§ **How to complete this task**
Exactly the lines below from the line with "Task: Click the Learn More link" through the line with "Given: Set T3" must make up the answer, both ends included and pictures left out.

§ **Stored data**

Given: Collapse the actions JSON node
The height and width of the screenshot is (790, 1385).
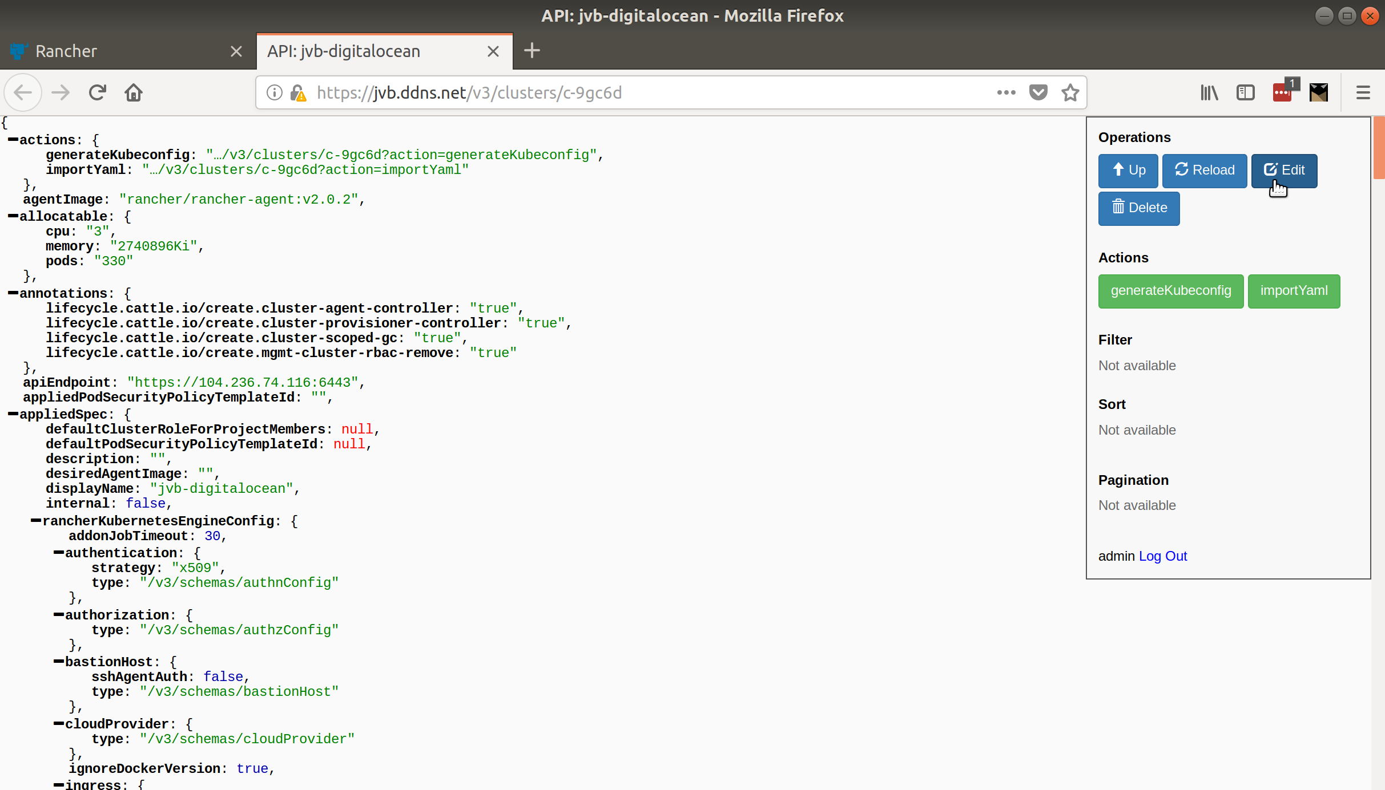Looking at the screenshot, I should pyautogui.click(x=13, y=140).
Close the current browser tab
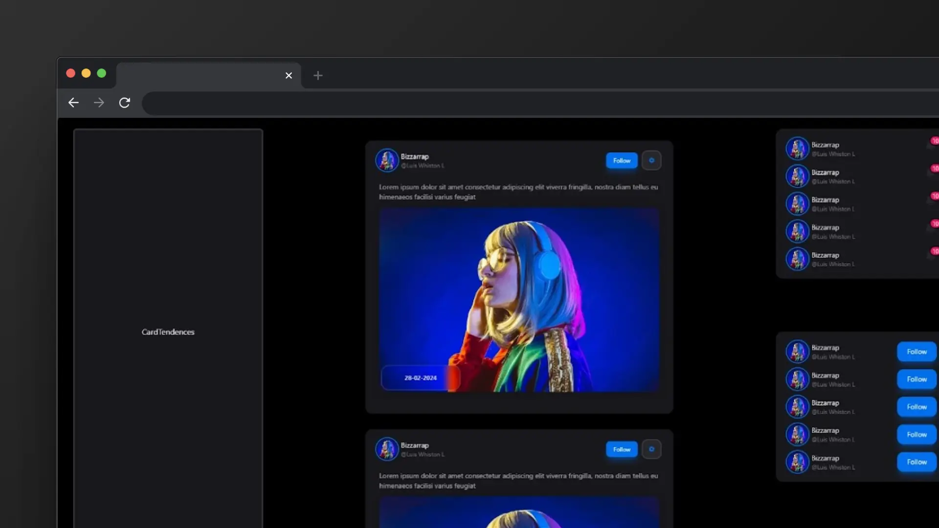 (289, 75)
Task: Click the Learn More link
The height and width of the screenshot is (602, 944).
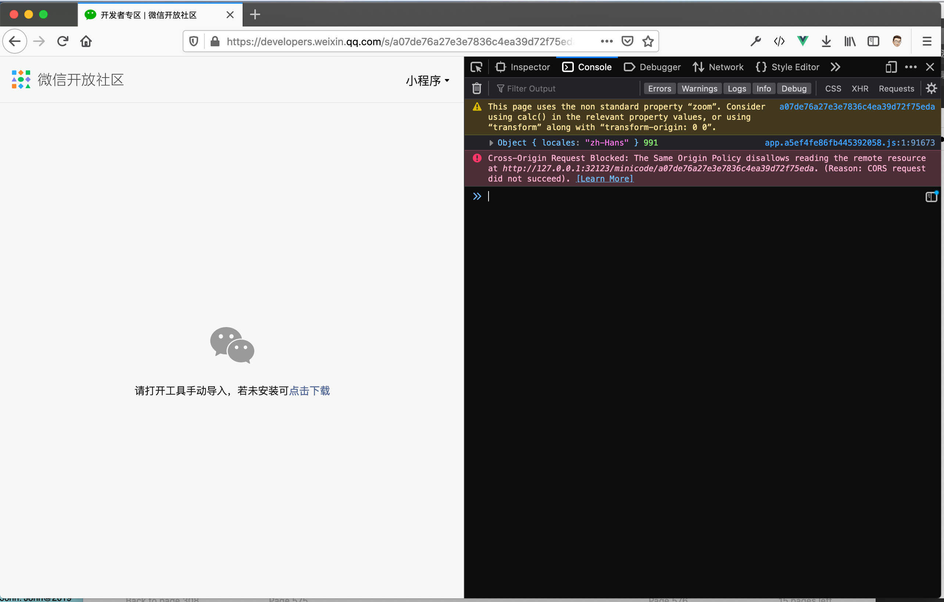Action: click(x=605, y=179)
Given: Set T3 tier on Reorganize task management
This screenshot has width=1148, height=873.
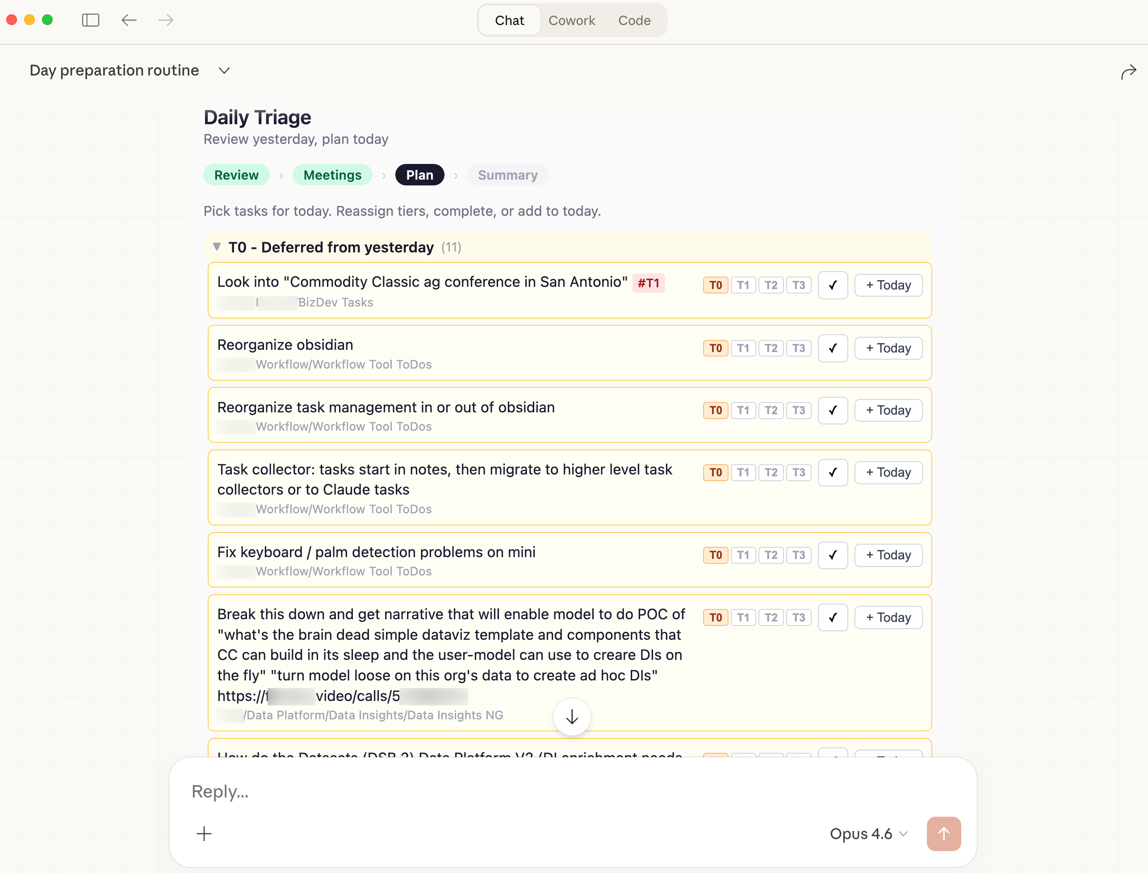Looking at the screenshot, I should (x=798, y=411).
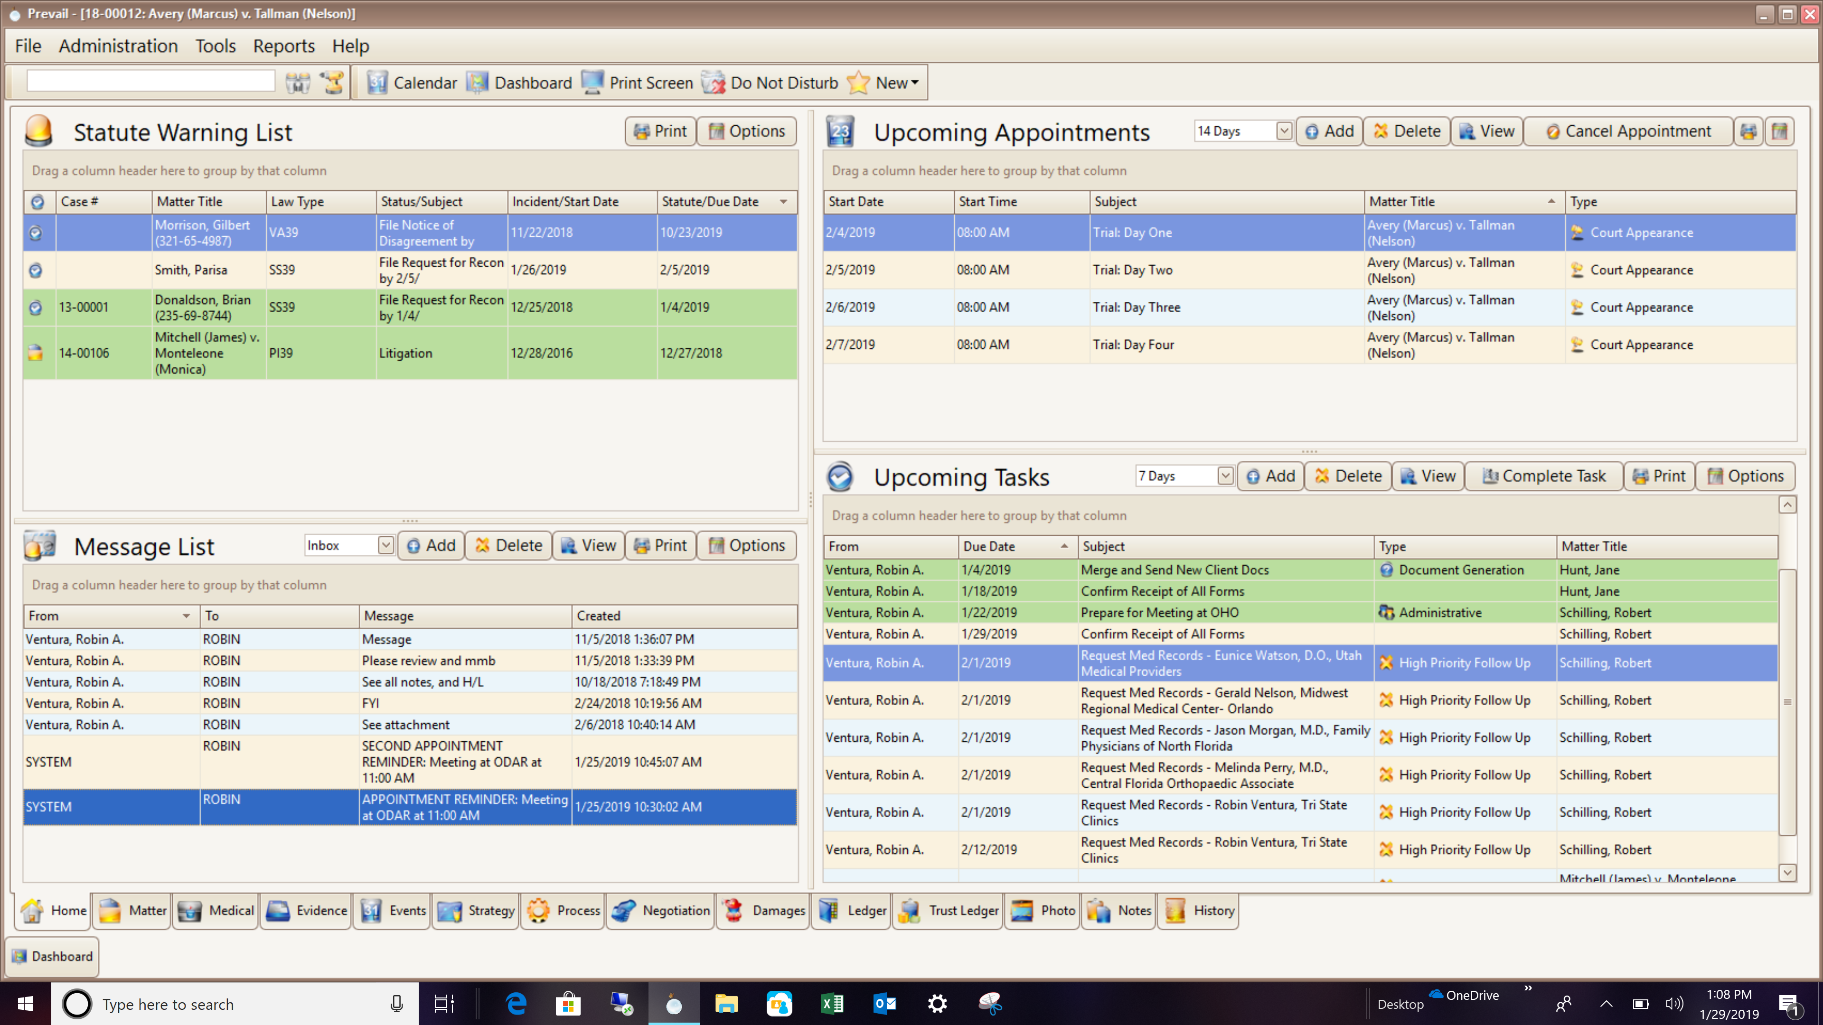The image size is (1823, 1025).
Task: Change the Inbox folder dropdown in Message List
Action: (x=386, y=545)
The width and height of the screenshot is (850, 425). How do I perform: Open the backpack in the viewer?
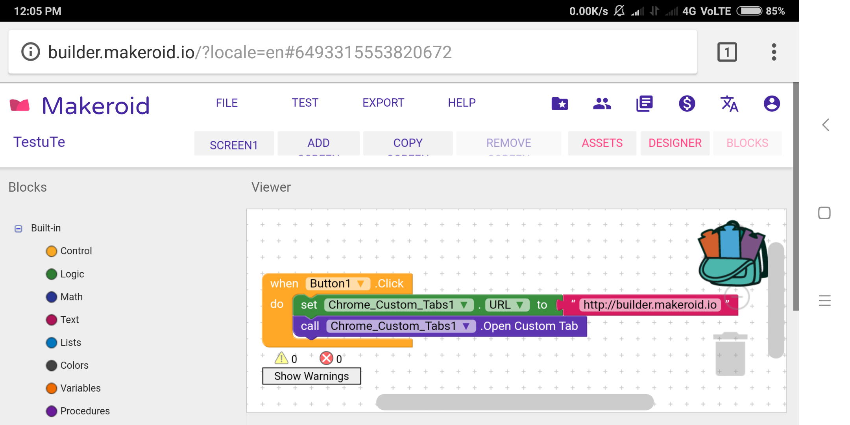coord(732,255)
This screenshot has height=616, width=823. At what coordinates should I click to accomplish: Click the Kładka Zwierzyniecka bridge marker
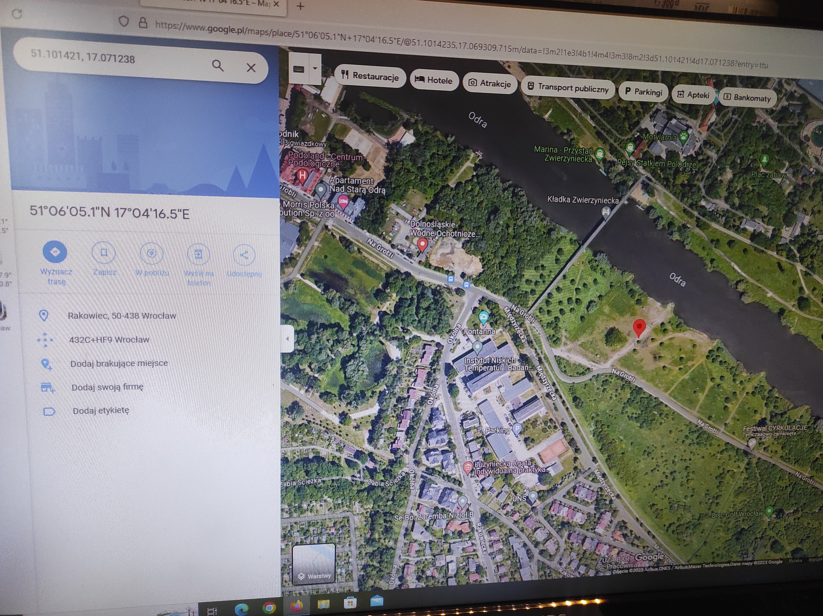tap(606, 212)
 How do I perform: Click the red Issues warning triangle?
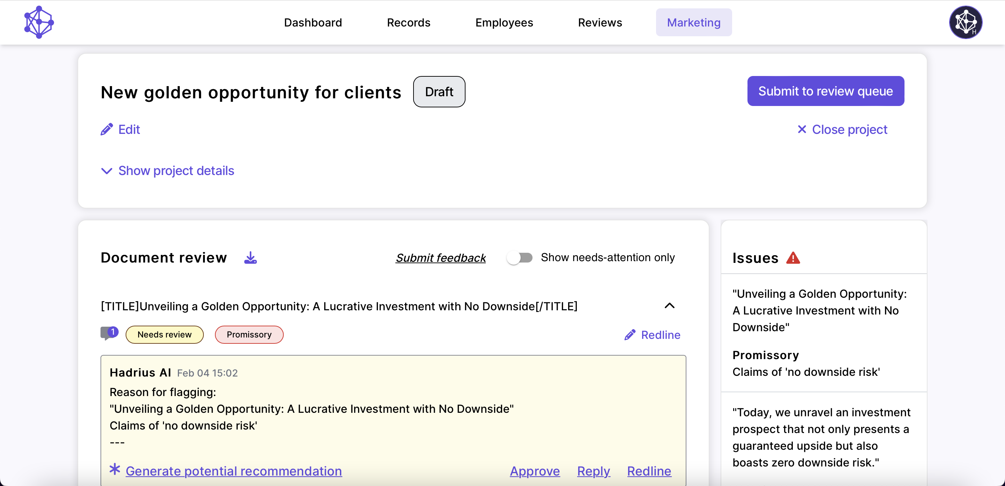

§ **Solution to this exercise**
Task: Click the Learn More link
The height and width of the screenshot is (602, 944).
Action: click(x=605, y=179)
Given: Set T3 tier on Reorganize task management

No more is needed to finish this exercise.